** Exercise **
Output each entry exactly as written.
*** Excerpted records Section Begins ***
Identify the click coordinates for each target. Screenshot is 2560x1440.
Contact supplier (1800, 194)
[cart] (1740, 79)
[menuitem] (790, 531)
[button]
*** Excerpted records Section Ends ***
** Completed exercise **
Identify the click coordinates for each target. Screenshot is 2560x1440.
Contact supplier (1800, 194)
[cart] (1740, 79)
[menuitem] (790, 531)
[button]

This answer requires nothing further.